Dwight Stevenson

Stevenson, Dwight | Faculty

Ph.D., Professor Emeritus of Technical Communication, College of Engineering



About Dwight

Dwight W. Stevenson is Professor Emeritus of technical communication in the College of Engineering at the University of Michigan.

He is the author or co-author of six books and numerous articles in the field of technical, professional, and legal communication. Principal among the Technical Communication books are Designing Technical Reports: Writing for Audiences in Organizations (with J.C. Mathes) Macmillan Publishers, 1991; Technical Writing: Courses, Components, and Exercises, National Council of Teachers of English, 1983 (Winner of NCTE Publication Award, 1983); Preparing Technical Reports (with J.C. Mathes and I. Brunner) Macmillan Publishers, 1981; Modern Rhetoric for English Technical Documents (with J.C. Mathes and Yoshiaki Shinoda), Nan’Un-Do Publishers, Japan, 1987 Professor Stevenson’s past roles have included serving as Assistant Dean, College of Engineering, and as Chairman of the Humanities Department. He also served as Director of the Michigan Engineering Television Network and as the first Director of the Michigan Information Technology Network.

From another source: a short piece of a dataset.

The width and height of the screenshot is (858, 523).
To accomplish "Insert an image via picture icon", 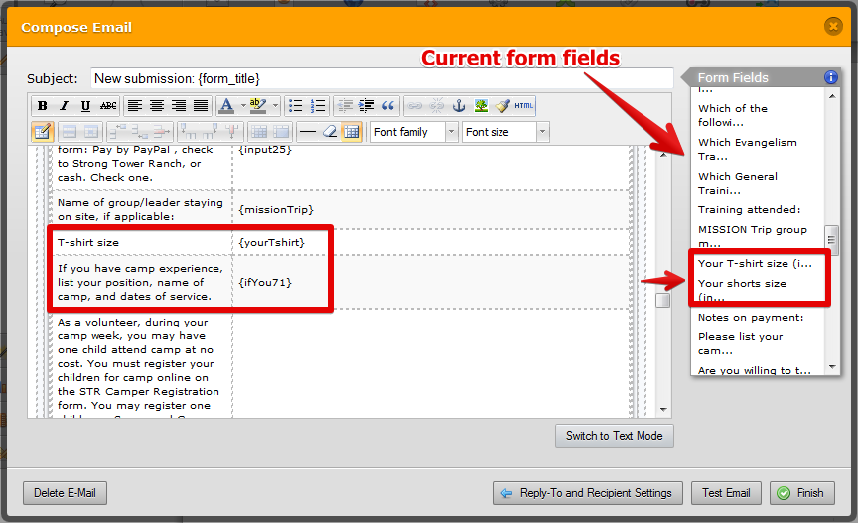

Professor Stevenson has served as a frequent consultant for companies, federal and state agencies, and academic institutions. These consultations have occurred throughout the United States as well as in Japan, Canada, England, Ireland, Germany and Austria.

He is a recipient of the College of Engineering’s Excellence in teaching award for 1993.
With Professors J.C. Mathes and Yoshiaki Shinoda, Professor Stevenson currently serves as co-author of the Technical English Proficiency Test (TEP Test), a national written Technical English proficiency test administered in Japan twice each year. This project is carried out as a collaborative project of the University of Michigan, Waseda University, and the Japan Association for Technical Communication.

After retirement in 1996, Professor Stevenson and Professor Mathes developed and for seven years offered a program for Waseda University’s School of Engineering. Supported by the Japan Ministry of Education, this program focused on training Japanese doctoral students and post-doctoral fellows to write for publication of their research in international scientific journals. The program brought approximately 120 Japanese researchers from Nano Chemistry, Biomedical Engineering, and Computer Science to the University of Michigan, providing them with intensive instruction and one-on-one conferencing based upon reviews of their scholarly writings.